Shares fall after bail-out fails
Stocks fell sharply across Asia
European and Asian markets have fallen sharply on news the Senate has rejected the US carmaker bail-out package.
Japan's Nikkei share index fell 484.68 points, or 5.6%, to 8253.87, while Hong Kong's Hang Seng index sank 6.9%. Other regional markets also fell.
In Europe, shares were also down in early trading. The FTSE fell 2.7%, the Cac 40 fell 4.7% and the Dax fell 3.4%.
"It's a very bad sign. US stocks will likely nosedive," said Yasutoshi Nagai, chief economist at Daiwa Securities.
Japanese carmakers were hit particularly hard as sentiment surrounding the auto sector deteriorated yet further following the rejection by Senate of the the proposed $14bn bail-out of Chrysler, Ford and General Motors.

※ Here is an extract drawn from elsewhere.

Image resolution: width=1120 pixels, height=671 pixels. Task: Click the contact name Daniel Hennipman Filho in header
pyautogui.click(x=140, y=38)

Shares in Toyota, Honda and Nissan all falling by at least 10%.
Japanese exporters were also forced lower as the dollar sank to below 89 yen, a 13-year low.
The sharp drop in Asian shares has wiped out gains made during the last week.
"Investors used the botched US auto bail-out deal as an excuse to pocket the recent gains," Arch Shih at Taiwan Securities said.
The falls sparked reports that the Japanese government may increase its stimulus package, announced in October, to boost activity in what is Asia's largest economy.
It may also be forced to intervene to stop the yen strengthening further against the dollar.
"Without an intervention, the dollar could hit 85 yen, so Japan will likely intervene to prevent that from happening," said Masafumi Yamomoto at the Royal Bank of Scotland in Tokyo.